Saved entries
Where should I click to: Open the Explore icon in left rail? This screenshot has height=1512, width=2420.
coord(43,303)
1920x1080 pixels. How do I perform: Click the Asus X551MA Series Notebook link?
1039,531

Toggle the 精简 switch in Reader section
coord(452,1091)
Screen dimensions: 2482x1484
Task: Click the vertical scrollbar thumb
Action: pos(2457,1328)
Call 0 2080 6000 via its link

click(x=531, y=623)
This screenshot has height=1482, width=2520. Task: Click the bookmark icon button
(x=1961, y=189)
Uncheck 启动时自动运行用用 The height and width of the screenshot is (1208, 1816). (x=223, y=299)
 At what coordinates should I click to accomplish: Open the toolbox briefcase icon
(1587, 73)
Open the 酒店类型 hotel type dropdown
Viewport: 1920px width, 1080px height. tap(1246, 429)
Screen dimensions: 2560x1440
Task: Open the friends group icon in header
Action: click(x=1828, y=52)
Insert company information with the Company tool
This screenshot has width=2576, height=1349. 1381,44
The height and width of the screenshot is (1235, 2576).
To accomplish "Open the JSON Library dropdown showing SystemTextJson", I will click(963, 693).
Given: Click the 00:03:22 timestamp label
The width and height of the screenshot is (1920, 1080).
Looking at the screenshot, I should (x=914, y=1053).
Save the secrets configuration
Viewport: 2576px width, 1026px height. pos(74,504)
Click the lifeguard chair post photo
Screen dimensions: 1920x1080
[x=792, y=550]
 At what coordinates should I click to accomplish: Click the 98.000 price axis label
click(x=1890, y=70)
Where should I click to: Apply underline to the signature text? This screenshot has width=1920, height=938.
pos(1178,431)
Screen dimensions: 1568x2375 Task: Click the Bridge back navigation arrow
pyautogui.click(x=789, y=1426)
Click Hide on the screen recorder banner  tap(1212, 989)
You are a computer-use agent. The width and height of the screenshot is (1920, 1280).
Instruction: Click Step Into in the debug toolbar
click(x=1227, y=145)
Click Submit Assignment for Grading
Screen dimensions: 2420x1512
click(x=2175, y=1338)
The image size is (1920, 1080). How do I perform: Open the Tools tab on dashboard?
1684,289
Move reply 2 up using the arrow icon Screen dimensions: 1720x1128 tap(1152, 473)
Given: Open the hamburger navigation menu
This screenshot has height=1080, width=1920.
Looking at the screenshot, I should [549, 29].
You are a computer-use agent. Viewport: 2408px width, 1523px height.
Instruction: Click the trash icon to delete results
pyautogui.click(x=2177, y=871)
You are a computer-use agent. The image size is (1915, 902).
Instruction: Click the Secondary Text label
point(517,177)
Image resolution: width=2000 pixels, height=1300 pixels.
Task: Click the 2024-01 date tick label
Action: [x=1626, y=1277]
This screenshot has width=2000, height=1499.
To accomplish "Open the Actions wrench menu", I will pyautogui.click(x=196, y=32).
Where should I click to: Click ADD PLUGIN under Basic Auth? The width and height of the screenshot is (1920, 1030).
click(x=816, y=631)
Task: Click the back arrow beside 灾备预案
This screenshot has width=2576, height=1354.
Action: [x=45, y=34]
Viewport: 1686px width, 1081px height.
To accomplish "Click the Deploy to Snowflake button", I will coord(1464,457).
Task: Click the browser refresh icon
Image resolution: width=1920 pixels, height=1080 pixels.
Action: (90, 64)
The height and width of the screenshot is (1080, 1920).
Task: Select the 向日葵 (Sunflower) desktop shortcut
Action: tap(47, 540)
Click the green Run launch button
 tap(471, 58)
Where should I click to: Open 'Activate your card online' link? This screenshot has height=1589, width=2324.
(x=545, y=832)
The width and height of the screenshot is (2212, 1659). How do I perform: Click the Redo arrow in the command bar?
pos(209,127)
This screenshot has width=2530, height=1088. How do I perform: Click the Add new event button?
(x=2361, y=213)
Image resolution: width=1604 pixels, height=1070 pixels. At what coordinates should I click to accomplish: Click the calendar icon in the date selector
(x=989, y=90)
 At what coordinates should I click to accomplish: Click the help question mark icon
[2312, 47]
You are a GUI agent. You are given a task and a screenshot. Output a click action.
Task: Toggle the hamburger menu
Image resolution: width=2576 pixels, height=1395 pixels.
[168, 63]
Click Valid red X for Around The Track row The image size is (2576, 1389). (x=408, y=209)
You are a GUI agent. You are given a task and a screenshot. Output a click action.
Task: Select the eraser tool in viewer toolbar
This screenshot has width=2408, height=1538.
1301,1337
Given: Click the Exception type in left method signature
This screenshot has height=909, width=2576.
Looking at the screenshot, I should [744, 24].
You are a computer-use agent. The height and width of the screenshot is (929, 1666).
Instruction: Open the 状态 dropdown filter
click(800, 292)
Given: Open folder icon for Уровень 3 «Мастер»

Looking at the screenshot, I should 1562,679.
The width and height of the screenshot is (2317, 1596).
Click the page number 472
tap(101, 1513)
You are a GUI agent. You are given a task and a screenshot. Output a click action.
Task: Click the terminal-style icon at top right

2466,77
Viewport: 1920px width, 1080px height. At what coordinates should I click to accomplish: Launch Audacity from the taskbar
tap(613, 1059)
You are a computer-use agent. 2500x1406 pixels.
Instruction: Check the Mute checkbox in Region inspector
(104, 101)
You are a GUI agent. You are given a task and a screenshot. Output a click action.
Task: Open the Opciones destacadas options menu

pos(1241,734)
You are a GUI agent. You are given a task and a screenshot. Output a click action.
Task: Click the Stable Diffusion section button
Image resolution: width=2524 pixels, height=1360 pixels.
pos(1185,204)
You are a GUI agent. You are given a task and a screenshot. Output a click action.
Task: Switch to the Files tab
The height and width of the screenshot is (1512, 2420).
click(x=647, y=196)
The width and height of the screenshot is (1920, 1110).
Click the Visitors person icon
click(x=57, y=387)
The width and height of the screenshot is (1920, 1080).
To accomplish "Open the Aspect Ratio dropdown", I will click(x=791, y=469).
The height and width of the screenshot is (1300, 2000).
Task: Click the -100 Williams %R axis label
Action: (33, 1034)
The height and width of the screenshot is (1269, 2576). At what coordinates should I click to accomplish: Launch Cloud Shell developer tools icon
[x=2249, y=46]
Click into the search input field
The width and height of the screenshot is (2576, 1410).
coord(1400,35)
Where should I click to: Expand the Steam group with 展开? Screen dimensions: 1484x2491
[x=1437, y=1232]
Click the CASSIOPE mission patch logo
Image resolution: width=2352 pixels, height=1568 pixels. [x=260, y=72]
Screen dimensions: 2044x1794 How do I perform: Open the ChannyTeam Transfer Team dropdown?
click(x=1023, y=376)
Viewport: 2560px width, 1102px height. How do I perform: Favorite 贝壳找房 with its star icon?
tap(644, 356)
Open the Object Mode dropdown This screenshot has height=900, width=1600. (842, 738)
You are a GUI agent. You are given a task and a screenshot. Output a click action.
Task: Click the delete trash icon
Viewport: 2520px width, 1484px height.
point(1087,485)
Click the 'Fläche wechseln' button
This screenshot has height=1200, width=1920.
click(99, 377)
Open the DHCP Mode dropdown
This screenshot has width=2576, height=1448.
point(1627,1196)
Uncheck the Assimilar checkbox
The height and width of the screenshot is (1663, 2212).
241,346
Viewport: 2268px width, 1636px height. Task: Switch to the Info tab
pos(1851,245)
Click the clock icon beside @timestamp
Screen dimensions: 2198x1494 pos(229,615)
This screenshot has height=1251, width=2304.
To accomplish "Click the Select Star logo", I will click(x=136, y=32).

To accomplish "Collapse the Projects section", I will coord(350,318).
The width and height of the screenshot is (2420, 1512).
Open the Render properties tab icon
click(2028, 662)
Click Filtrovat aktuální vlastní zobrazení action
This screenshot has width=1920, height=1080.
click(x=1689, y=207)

**Aim of the task:** Only the lines above that hold "Mode" are wanted. Show every one of them.

**Solution to the problem:**
Open the Object Mode dropdown This screenshot has height=900, width=1600. (842, 738)
Open the DHCP Mode dropdown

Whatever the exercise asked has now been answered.